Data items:
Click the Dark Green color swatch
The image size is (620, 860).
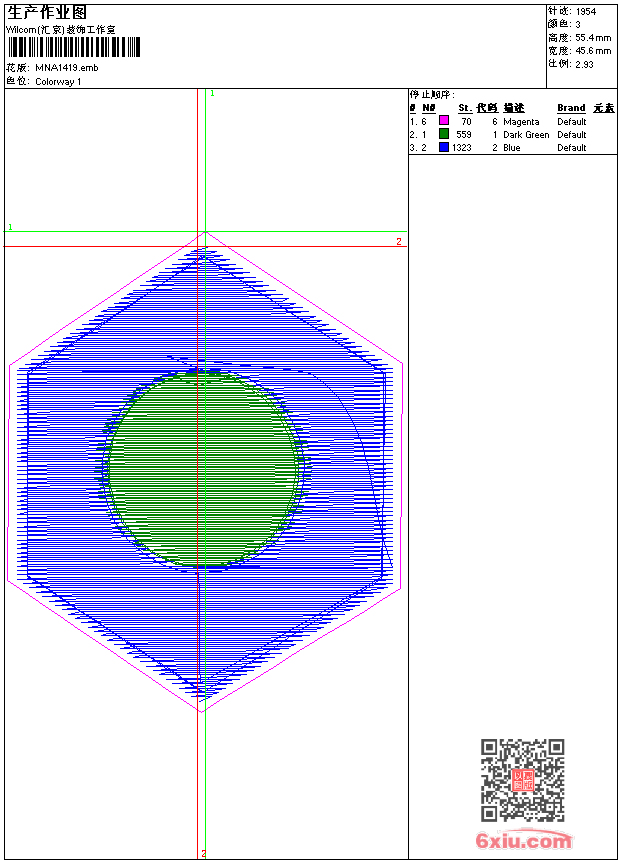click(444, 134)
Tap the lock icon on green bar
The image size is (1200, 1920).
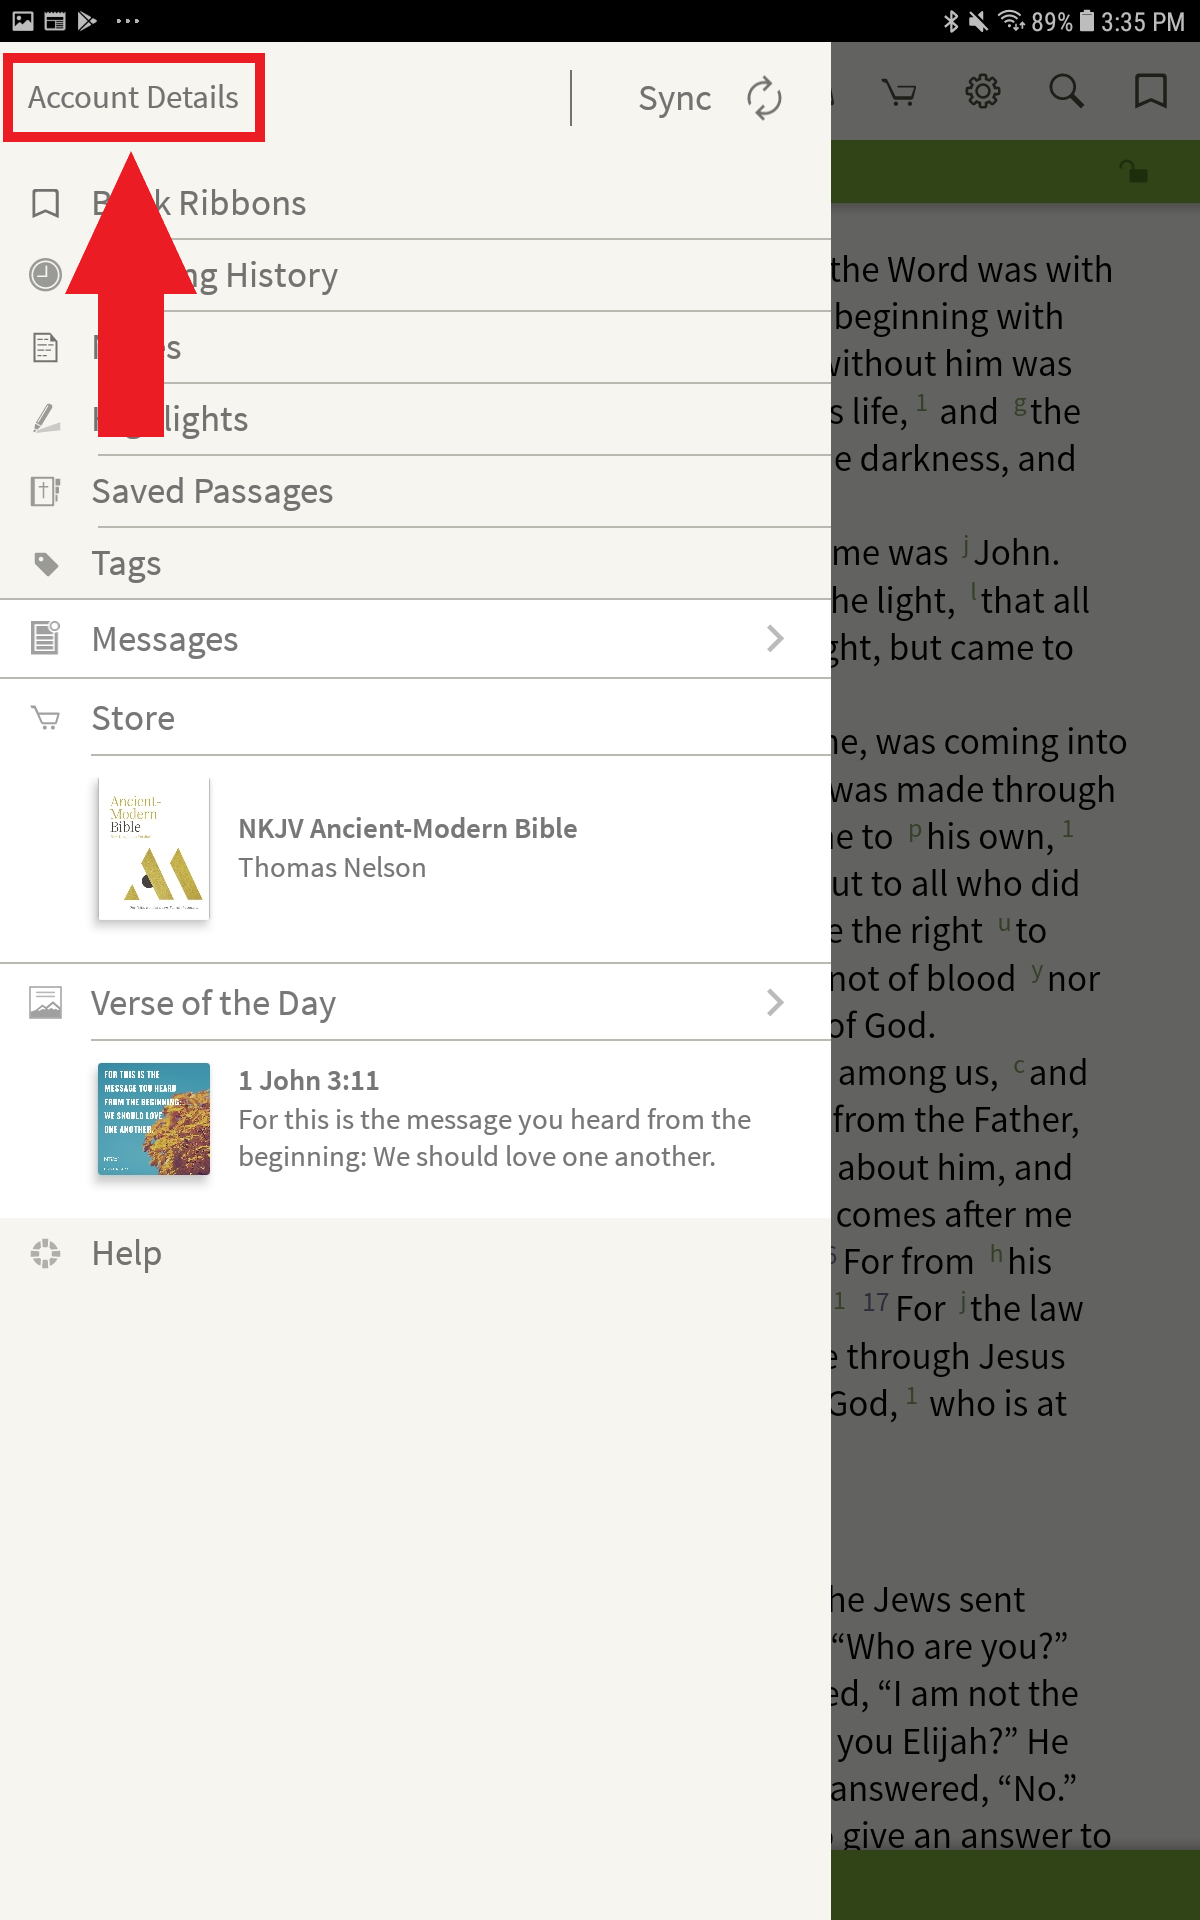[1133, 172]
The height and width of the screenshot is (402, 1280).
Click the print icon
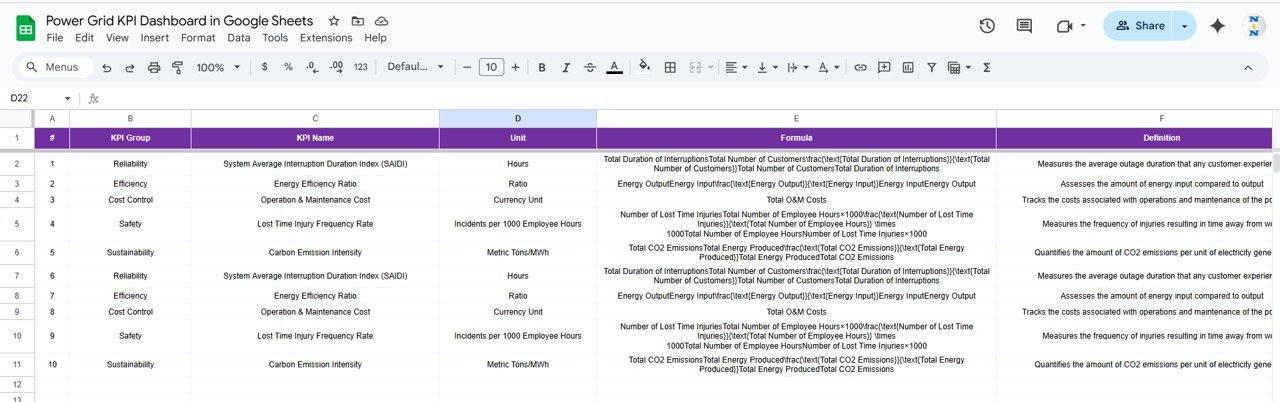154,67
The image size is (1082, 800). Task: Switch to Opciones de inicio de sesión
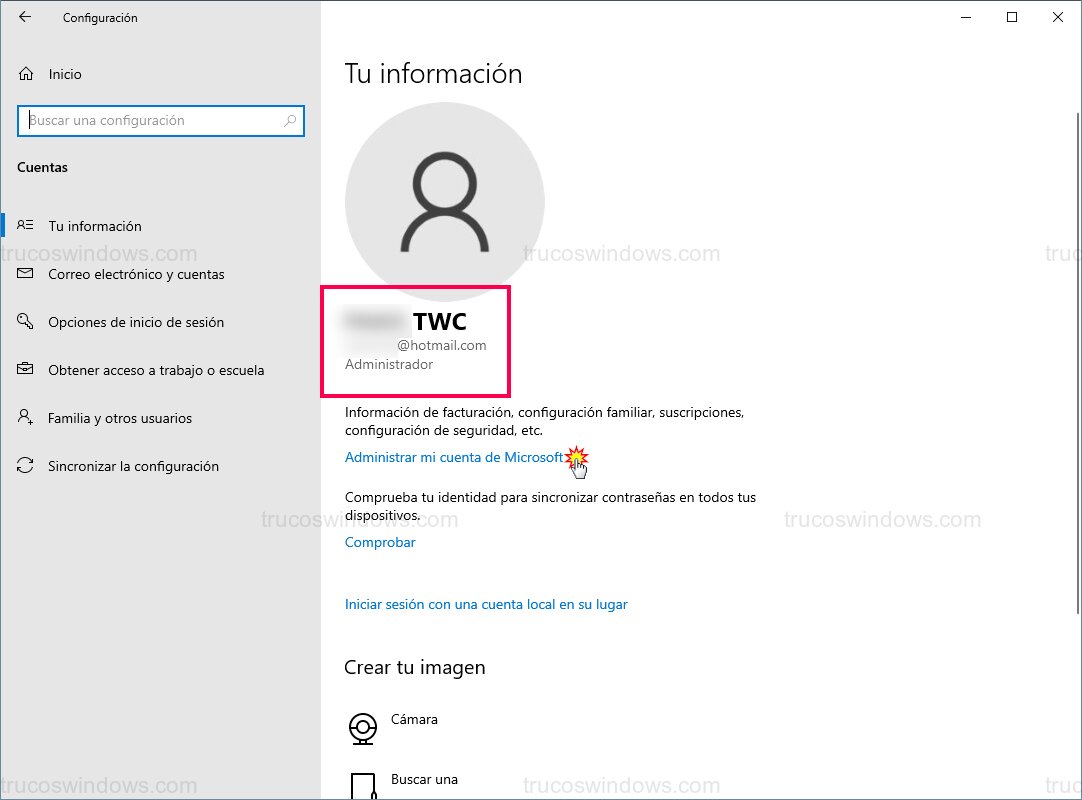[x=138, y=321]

WHAT YOU SHOULD DO
Write the entries above out again exactly, omitting each image.

WRITTEN RESPONSE
Click the Dark Green color swatch
The image size is (620, 860).
click(444, 134)
Tap the lock icon on green bar
The image size is (1200, 1920).
[1133, 172]
The height and width of the screenshot is (402, 1280).
Click the print icon
154,67
The image size is (1082, 800). Task: Switch to Opciones de inicio de sesión
[x=138, y=321]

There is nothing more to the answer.